▶

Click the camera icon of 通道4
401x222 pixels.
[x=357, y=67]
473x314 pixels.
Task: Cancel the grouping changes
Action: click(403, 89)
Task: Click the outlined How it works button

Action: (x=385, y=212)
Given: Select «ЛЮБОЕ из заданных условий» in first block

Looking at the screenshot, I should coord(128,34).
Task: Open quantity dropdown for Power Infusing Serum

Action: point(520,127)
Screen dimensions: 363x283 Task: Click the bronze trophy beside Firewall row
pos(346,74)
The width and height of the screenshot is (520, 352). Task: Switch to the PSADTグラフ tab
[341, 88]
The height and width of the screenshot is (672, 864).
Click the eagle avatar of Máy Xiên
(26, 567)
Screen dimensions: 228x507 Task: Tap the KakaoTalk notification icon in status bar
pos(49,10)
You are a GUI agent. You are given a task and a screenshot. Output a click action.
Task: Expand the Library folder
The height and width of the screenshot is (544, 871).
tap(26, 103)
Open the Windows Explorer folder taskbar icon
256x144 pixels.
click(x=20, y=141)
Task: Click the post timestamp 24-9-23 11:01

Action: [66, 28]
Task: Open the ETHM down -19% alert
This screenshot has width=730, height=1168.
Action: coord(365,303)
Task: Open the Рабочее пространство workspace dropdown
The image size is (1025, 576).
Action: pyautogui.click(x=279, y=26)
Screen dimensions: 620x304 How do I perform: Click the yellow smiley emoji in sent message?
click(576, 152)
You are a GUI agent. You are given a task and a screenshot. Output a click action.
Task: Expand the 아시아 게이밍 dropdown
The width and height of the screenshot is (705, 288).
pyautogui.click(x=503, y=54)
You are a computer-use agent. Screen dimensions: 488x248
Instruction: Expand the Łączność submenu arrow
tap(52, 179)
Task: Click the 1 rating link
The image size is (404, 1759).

◀

What the task asks:
Restate the material word for word.

Exercise answer:
Click the camera icon of 通道4
401x222 pixels.
[x=357, y=67]
473x314 pixels.
Task: Cancel the grouping changes
Action: click(403, 89)
Task: Click the outlined How it works button

Action: (x=385, y=212)
Given: Select «ЛЮБОЕ из заданных условий» in first block

Looking at the screenshot, I should coord(128,34).
Task: Open quantity dropdown for Power Infusing Serum

Action: point(520,127)
Screen dimensions: 363x283 Task: Click the bronze trophy beside Firewall row
pos(346,74)
The width and height of the screenshot is (520, 352). Task: Switch to the PSADTグラフ tab
[341, 88]
The height and width of the screenshot is (672, 864).
Click the eagle avatar of Máy Xiên
(26, 567)
Screen dimensions: 228x507 Task: Tap the KakaoTalk notification icon in status bar
pos(49,10)
You are a GUI agent. You are given a task and a screenshot. Output a click action.
Task: Expand the Library folder
The height and width of the screenshot is (544, 871).
tap(26, 103)
Open the Windows Explorer folder taskbar icon
256x144 pixels.
click(x=20, y=141)
Task: Click the post timestamp 24-9-23 11:01

Action: [66, 28]
Task: Open the ETHM down -19% alert
This screenshot has width=730, height=1168.
Action: coord(365,303)
Task: Open the Рабочее пространство workspace dropdown
The image size is (1025, 576).
Action: pyautogui.click(x=279, y=26)
Screen dimensions: 620x304 How do I perform: Click the yellow smiley emoji in sent message?
click(576, 152)
You are a GUI agent. You are given a task and a screenshot. Output a click action.
Task: Expand the 아시아 게이밍 dropdown
The width and height of the screenshot is (705, 288).
pyautogui.click(x=503, y=54)
You are a computer-use agent. Screen dimensions: 488x248
Instruction: Expand the Łączność submenu arrow
tap(52, 179)
Task: Click the 1 rating link
The image size is (404, 1759).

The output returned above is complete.